§ EXERCISE BRIEF: For the data below, retype word for word the lines from the one containing "Task: Select the" through the one containing "Focus the Description"; drop the pictures.

*** INPUT RECORDS Section Begins ***

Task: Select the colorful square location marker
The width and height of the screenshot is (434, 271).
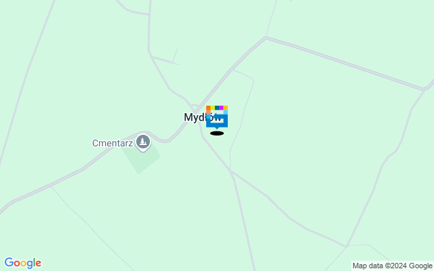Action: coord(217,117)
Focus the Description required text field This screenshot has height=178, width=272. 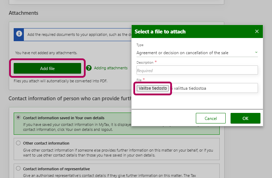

*** INPUT RECORDS Section Ends ***
*** INPUT RECORDS Section Begins ***

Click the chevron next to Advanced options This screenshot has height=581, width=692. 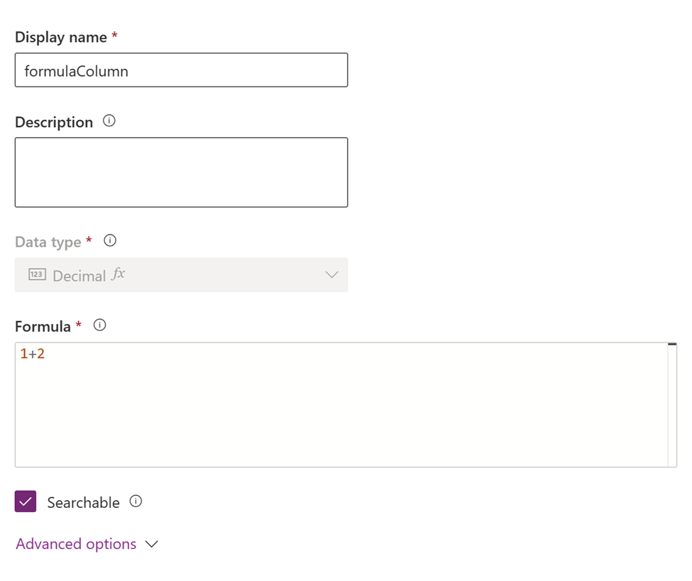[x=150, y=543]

*** INPUT RECORDS Section Ends ***

§ SOLUTION TO THE EXERCISE:
Task: Select the colorful square location marker
The width and height of the screenshot is (434, 271).
Action: coord(217,117)
Focus the Description required text field This screenshot has height=178, width=272. 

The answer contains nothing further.